Das besondere Übereinkommen soll in jedem einzelnen Fall auf Seite Österreichs gemäß den Vorschriften seiner Verfassung, auf Seite der Vereinigten Staaten von Amerika vom Präsidenten der Vereinigten Staaten von Amerika nach Anhörung und mit Zustimmung des Senates geschlossen werden.

Art. 2

Text

Artikel II. Die Berufung auf die Bestimmungen dieses Vertrages ist ausgeschlossen bei allen Streitfragen, deren Gegenstand

a)

unter die einheimische Gerichtsbarkeit eines der Hohen Vertragschließenden Teil fällt,

b)

in die Interessen dritter Mächte eingreift,

c)

auf der Aufrechterhaltung der gewöhnlich als Monroe-Doctrin bezeichneten herkömmlichen Haltung der Vereinigten Staaten in amerikanischen Fragen beruht oder in die Aufrechterhaltung dieser Doctrin eingreift,

d)

auf der Beobachtung der Österreich nach der Völkerbundsatzung obliegenden Verpflichtung beruht oder in die Beobachtung dieser Verpflichtungen eingreift.

Art. 3

Text

Artikel III. Der vorliegende Vertrag soll von Österreich gemäß den Vorschriften seiner Verfassung und vom Präsidenten der Vereinigten Staaten von Amerika nach Anhörung und mit Zustimmung des Senates ratifiziert werden.

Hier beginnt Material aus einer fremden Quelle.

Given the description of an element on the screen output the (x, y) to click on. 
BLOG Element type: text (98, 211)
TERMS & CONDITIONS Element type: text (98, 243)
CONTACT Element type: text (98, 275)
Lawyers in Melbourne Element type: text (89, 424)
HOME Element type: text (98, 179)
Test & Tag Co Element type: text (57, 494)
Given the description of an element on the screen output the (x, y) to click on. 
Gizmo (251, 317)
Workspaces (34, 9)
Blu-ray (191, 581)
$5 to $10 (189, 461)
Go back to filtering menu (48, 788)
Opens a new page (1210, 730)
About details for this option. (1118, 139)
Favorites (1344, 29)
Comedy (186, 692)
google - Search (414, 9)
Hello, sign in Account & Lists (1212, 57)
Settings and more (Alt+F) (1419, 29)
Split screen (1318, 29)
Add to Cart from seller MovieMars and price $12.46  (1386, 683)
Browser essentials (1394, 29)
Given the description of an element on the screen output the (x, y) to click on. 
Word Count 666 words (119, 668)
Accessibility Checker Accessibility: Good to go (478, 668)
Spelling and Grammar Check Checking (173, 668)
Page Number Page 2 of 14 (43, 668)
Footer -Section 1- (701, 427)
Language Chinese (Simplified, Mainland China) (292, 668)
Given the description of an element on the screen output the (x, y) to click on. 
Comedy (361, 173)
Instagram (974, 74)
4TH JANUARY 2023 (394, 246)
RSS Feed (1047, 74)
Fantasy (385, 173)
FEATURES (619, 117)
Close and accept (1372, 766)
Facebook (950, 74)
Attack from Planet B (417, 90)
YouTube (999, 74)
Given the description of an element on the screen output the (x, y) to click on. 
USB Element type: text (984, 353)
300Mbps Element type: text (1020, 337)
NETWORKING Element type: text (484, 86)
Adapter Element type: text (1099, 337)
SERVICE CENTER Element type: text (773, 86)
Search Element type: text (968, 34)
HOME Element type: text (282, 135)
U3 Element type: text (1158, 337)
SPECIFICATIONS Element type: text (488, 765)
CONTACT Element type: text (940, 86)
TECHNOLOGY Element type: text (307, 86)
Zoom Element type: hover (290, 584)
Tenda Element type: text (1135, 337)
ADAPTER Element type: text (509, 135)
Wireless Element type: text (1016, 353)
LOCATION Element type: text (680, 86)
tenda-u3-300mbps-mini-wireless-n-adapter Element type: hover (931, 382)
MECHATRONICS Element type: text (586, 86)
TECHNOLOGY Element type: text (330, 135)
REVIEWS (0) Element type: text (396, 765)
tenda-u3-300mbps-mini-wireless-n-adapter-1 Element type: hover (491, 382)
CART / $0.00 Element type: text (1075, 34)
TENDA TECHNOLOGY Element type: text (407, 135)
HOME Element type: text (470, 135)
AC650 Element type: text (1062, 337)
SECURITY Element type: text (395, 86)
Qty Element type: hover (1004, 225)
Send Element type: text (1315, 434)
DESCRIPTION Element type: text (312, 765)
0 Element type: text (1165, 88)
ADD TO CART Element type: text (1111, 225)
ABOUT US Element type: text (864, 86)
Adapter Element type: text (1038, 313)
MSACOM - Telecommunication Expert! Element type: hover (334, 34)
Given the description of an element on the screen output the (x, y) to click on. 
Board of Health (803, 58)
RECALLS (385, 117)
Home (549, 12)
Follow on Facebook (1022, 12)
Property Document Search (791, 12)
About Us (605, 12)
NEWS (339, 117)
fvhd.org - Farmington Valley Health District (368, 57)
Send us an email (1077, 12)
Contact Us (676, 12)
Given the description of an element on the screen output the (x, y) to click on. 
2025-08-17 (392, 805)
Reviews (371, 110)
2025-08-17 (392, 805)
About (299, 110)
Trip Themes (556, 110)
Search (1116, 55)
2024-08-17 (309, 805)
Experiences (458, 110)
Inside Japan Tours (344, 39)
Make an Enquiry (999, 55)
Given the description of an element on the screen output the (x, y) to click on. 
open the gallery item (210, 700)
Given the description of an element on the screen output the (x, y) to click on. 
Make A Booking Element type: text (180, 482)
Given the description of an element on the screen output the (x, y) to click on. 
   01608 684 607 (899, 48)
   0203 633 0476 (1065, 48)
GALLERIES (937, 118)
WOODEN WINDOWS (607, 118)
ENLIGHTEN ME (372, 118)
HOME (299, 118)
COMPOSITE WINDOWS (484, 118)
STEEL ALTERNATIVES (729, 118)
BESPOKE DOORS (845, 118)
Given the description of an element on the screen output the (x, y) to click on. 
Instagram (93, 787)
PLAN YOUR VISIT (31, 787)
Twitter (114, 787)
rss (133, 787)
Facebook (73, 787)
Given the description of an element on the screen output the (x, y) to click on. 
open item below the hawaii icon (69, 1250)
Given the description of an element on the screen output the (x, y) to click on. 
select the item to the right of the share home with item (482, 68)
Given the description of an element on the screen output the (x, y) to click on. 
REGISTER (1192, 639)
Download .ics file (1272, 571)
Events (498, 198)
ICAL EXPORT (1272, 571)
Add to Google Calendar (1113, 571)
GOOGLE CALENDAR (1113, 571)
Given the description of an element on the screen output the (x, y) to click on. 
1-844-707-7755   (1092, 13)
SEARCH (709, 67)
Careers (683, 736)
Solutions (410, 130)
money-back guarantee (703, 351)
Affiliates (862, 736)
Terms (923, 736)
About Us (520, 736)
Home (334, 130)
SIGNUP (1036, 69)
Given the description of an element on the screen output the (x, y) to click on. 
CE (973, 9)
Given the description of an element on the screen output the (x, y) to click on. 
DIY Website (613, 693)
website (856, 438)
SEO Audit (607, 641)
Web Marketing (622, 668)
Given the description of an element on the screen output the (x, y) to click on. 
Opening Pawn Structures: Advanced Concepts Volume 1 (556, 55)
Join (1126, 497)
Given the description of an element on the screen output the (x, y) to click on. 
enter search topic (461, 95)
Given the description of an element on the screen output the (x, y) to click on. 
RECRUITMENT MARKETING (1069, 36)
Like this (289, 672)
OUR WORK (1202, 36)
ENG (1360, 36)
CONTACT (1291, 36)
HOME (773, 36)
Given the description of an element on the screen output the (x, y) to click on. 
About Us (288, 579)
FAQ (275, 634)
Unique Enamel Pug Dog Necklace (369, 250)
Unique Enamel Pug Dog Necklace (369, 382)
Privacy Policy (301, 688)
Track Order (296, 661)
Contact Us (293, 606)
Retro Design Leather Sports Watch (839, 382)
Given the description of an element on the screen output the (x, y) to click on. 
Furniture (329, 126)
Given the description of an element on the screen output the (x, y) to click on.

Die Ratifikationen sollen sobald als möglich in Washington ausgetauscht werden und der Vertrag soll am Tage des Austausches der Ratifikationsurkunden in Kraft treten. Er soll sodann fortlaufend in Kraft bleiben, bis er durch einjährige schriftliche Kündigung, die einer der Hohen Vertragschließenden Teile dem anderen zugehen läßt, aufgelöst wird.

Zu Urkund dessen haben die beiderseitigen Bevollmächtigten diesen Vertrag in doppelter Urschrift in deutscher und englischer Sprache, wobei beide Texte gleichwertig sind, unterzeichnet und ihre Siegel daruntergesetzt.

Geschehen in Washington, am sechzehnten August eintausendneunhundertachtundzwanzig.